Data supplied:
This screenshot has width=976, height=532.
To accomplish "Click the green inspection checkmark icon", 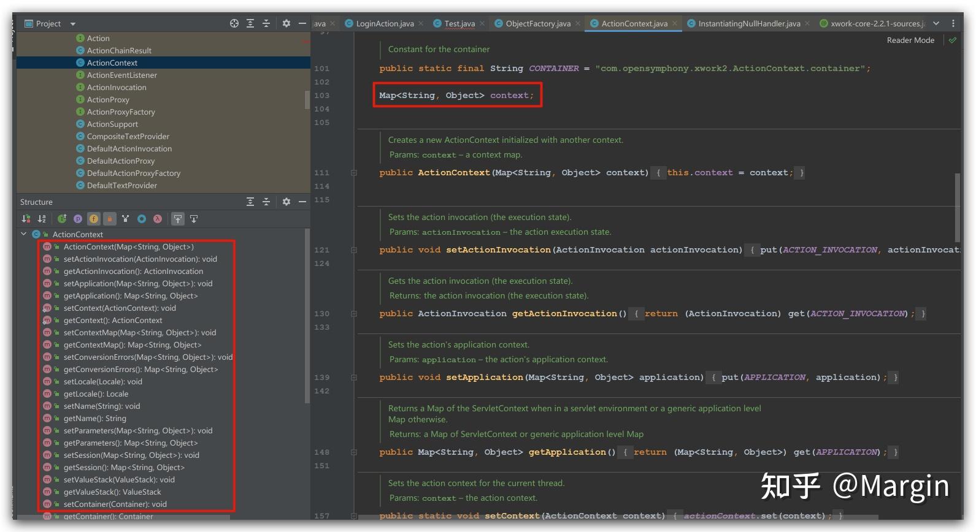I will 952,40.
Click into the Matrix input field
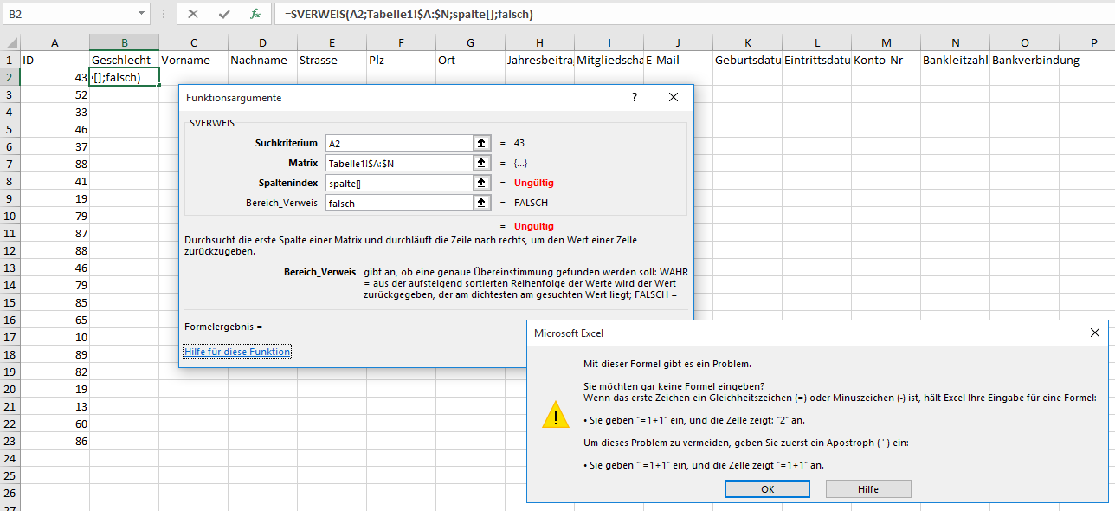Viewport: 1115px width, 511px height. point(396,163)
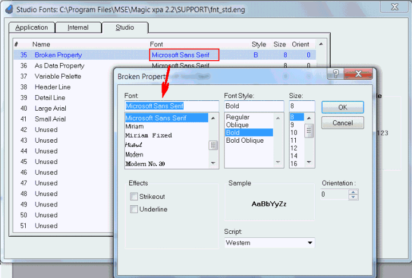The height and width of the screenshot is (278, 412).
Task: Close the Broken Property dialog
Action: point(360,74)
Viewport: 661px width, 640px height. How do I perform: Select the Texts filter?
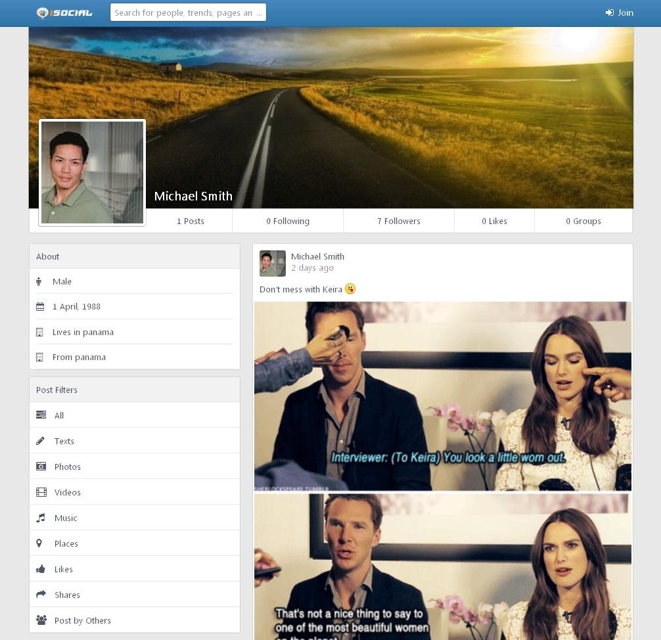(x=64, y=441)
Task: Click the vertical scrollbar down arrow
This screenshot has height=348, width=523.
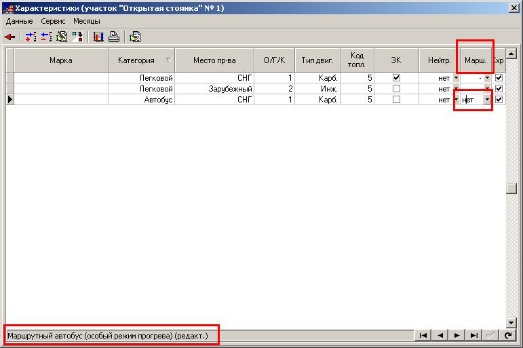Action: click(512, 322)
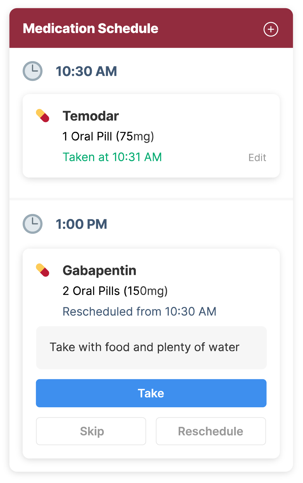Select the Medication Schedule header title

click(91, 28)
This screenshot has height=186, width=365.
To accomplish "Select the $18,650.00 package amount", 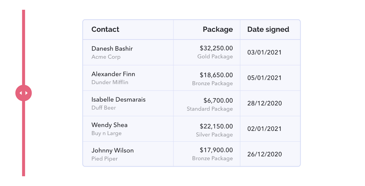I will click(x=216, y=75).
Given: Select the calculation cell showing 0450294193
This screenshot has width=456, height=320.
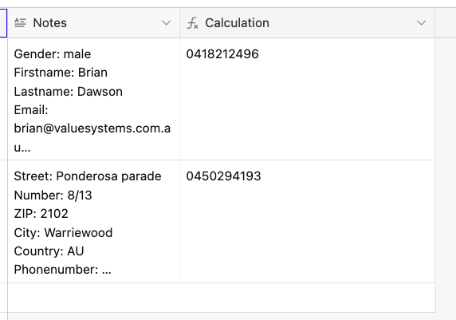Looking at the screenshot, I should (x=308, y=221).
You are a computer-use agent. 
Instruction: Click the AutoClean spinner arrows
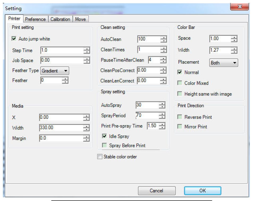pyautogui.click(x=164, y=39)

Your objective:
Write out again the lines from the one with "You are a computer-use agent." through the end of the records exactly, without any of the pictures.

Your solution:
You are a computer-use agent. 
Instruction: Click the AutoClean spinner arrows
pyautogui.click(x=164, y=39)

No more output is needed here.